IMPORTANCE OF FE-2+-ADP AND THE RELATIVE UNIMPORTANCE OF OH IN THE MECHANISM OF MITOMYCIN-C-INDUCED LIPID-PEROXIDATION

Abstract

The mechanism of mitomycin C-induced lipid peroxidation was studied at pH 7.5, using systems containing phospholipid membranes (liposomes) and an Fe3+-ADP complex with purified NADPH-cytochrome P-450 reductase.
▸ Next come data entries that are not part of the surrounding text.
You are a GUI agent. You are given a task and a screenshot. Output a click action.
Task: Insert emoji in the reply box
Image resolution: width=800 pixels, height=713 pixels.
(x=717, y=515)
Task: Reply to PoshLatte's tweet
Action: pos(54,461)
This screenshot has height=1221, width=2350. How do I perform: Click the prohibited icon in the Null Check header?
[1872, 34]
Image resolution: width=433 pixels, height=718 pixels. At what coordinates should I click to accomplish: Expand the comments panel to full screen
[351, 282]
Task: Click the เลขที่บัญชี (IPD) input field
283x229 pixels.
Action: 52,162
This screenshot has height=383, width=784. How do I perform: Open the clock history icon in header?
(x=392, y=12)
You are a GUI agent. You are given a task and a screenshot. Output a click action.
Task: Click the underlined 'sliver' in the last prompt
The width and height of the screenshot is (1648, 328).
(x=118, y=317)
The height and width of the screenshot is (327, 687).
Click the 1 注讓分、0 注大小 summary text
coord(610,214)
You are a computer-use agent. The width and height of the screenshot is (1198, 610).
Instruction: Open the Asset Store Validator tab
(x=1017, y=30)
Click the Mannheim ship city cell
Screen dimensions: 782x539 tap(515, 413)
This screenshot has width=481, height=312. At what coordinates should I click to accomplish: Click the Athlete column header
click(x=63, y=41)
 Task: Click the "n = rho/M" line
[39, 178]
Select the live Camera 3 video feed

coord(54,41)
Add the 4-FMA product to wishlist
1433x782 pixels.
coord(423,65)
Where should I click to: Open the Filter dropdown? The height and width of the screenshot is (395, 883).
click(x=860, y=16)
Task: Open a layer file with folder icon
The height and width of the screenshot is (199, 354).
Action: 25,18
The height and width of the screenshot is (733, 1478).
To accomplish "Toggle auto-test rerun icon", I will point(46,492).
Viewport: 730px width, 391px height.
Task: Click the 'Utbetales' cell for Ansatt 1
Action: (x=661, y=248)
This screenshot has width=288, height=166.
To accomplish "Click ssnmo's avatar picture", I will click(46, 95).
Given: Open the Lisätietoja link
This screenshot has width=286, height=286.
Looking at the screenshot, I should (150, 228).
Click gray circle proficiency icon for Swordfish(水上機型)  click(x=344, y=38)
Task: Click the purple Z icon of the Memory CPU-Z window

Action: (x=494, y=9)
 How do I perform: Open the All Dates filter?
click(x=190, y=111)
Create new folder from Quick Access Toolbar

Both O2- and H2O2 are generated during the aerobic enzyme-catalyzed reaction in the presence of mitomycin C. Hydroxyl radical is formed in the reaction by the reduction of H2O2. This is catalyzed by the Fe2+-ADP complex in a phosphate buffer or to a lesser extent when in a Tris-HCl buffer. The reduction of Fe3+-ADP to Fe2+-ADP is mainly achieved by O2-. The resulting Fe2+-ADP in the presence of O2 forms a perferryl Fe complex which is a powerful stimulator of lipid peroxidation. The formation of such an Fe-O2 complex is strongly inhibited by phosphate ions, which do not interfere with the generation of OH radicals. Since lipid peroxidation occurs in a Tris-HCl buffer (but not in a phosphate buffer), the OH radical is unlikely to be involved in the observed lipid peroxidation process.